Exercise goal →
According to the brain hemorrhage study text, what was the average age at which heavy drinkers experienced hemorrhages compared with lighter drinkers?

Text segment →
============
Inside the new research
The study analyzed more than 1,600 patients admitted to Massachusetts General Hospital between 2003 and 2019 for spontaneous, non-traumatic brain hemorrhages. About 7 percent were classified as heavy drinkers—those who regularly consume three or more alcoholic drinks a day.
These heavy drinkers were shown to experience hemorrhages about 11 years earlier than their lighter-drinking counterparts—on average, age 60 versus 71. The researchers believe this accelerated timeline is linked to alcohol’s effects on vascular aging and blood vessel fragility.
For instance, compared with light or non-drinkers, these patients had higher blood pressure and lower platelet counts. "Importantly, the brain scans also showed more small-vessel damage and disease," adds Begeti.
The imaging further revealed that heavy drinkers had larger hemorrhages and more frequent intraventricular extension—bleeding that spreads into the brain’s fluid-filled spaces, which is a marker linked to higher mortality. “Together, these findings highlight that heavy alcohol use appears to accelerate vascular aging in the brain,” says Begeti.
============
Extracted records →

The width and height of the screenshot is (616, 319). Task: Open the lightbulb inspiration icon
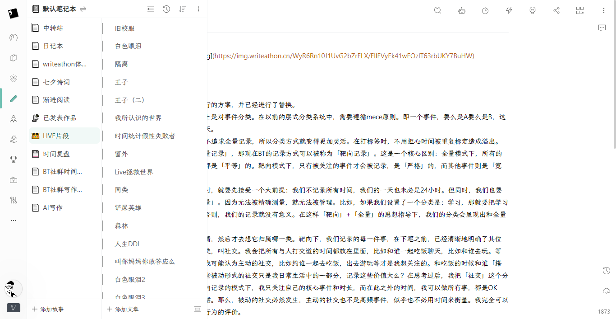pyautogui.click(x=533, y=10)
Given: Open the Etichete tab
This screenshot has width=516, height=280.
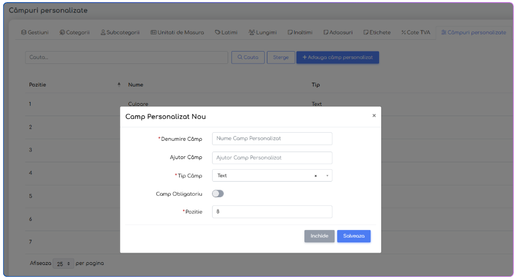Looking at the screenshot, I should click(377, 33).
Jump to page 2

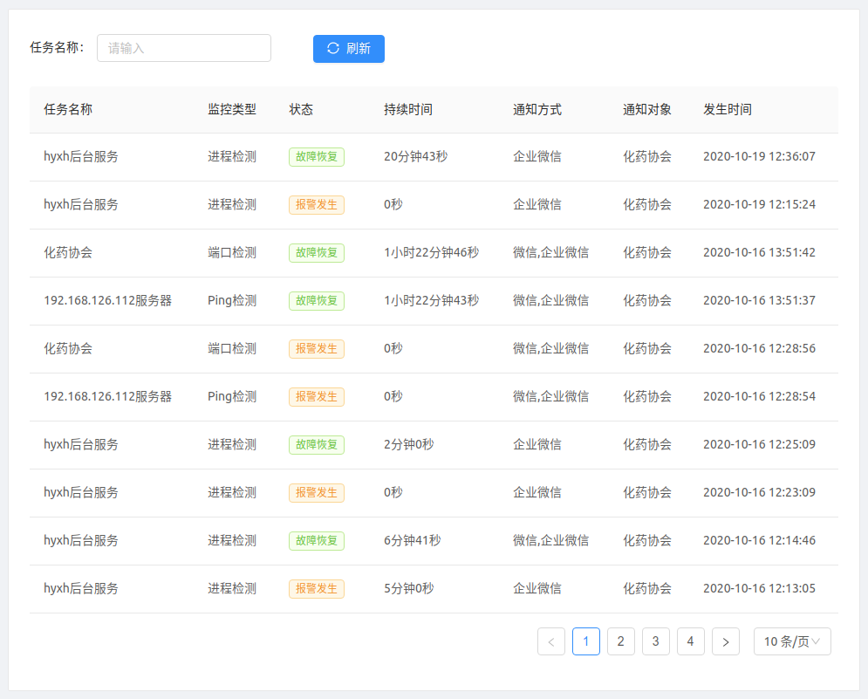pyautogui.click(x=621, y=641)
============
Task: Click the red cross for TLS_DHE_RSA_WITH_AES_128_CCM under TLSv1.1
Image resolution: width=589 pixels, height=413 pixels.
============
Solution →
Heavy drinkers averaged age 60, versus 71 for lighter drinkers.